L’Europa e tutto il mondo occidentale stanno vivendo una fortissima crisi economico/sociale. Ad essa si contrappone l’intenso sviluppo che interessa aree come la Cina e l’India. Questa situazione si riflette sullo stato d’animo dei giovani: oggi un giovane cinese o indiano ha un carico incredibile di energia e di speranza perché intravede un futuro straordinario per il suo paese e si sente protagonista in prima persona. In Italia invece il massimo che può fare un trentenne culturalmente preparato è pensare di fuggire all’estero. Quindi il nemico che abbiamo di fronte non è attivo, bensì si tratta dell’assenza di futuro, di una visione positiva del futuro.
Molte sono le cose che accomunano il popolo italiano e quello greco.. il forte malumore per una politica al più basso valore assoluto, per la corruzione dilagante… la bassa fiducia nella politica e nei suoi esponenti è quello che accomuna gli “Indignati” europei?
In Italia si è creato un gap tremendo fra l’esistenza quotidiana dei cittadini e la rappresentazione della politica.

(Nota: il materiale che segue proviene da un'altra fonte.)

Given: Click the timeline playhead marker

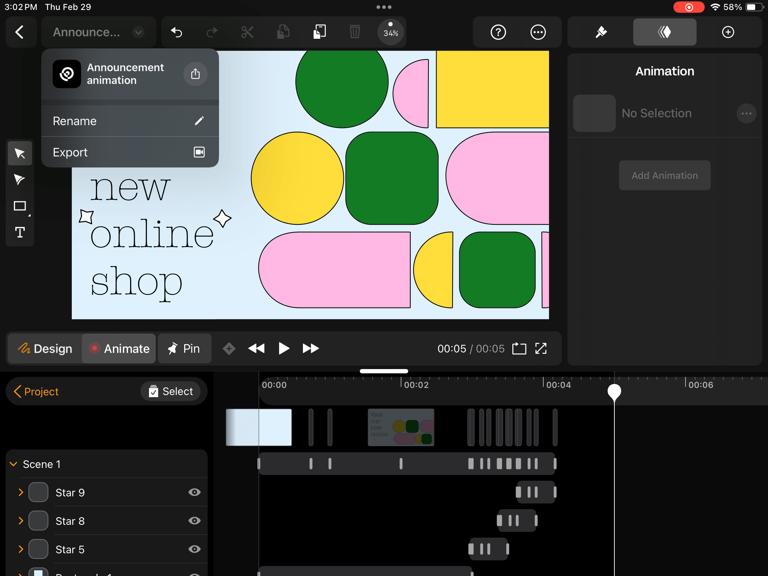Looking at the screenshot, I should (614, 392).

Da oltre dieci anni siamo governati da una classe dirigente che si è mossa intorno al nostro autocrate con l’unico scopo di salvaguardarlo dai processi. Una fase che possiamo definire di dispotismo dolce moderno. Gli indignati sono il sintomo evidente di una malattia acuta che affligge il nostro paese.
Con gli “Indignati” nasce anche un nuovo modo di manifestare il dissenso… è evidente la volontà dei cittadini di riprendersi lo spazio pubblico e una dimensione collettiva.. quali scenari si aprono per la democrazia? Si va verso la direzione di una democrazia partecipata? O si tratta di fenomeni temporanei che svaniranno col passare di questo momento storico?
Indubbiamente assistiamo a fermenti che mirano alla riappropriazione dello spazio collettivo. La società civile manifesta sintomi di vitalità che potrebbero divenire la struttura portante di una democrazia partecipata e più ricca. Ma bisogna fare attenzione: se non si riesce a sbloccare la situazione politica odierna, se non si attua un profondo cambiamento della classe dirigente, non esiste la garanzia che questi movimenti possano durare nel tempo. In tutte le esperienze sociali che generano tensioni o queste si spengono oppure producono cambiamenti. Se perdurano e non si registra un’evoluzione non si può escludere che le tensioni prendano una piega violenta. Ma i nuovi mezzi di comunicazione e la potenza della rete rappresentano dei formidabili ammortizzatori della violenza.
In italia per ultimo c’è il caso Parma. Il Comune ha un debito creato nel corso degli anni di 630 milioni di euro.. gli “Indignati” emiliani chiedono le dimissioni della giunta e si radunano da settimane sotto il municipio… quanto è importante il controllo dal basso dei cittadini? Quanto è importante la partecipazione per sconfiggere il malgoverno? Quali scenari si aprono in Italia per questi movimenti apartitici e apolitici?
Se si procede nella direzione del controllo dal basso è possibile che in futuro si realizzi una vera democrazia partecipata. Oggi si pensa che il potere decisionale proveniente dall’alto non debba essere ostacolato dalle richieste particolari dei cittadini. Come nel caso della protesta anti Tav. Ma spesso e fortunatamente l’opposizione delle comunità locali è stata fondamentale per impedire la realizzazione di opere inutili come ad esempio il famigerato ponte di Messina.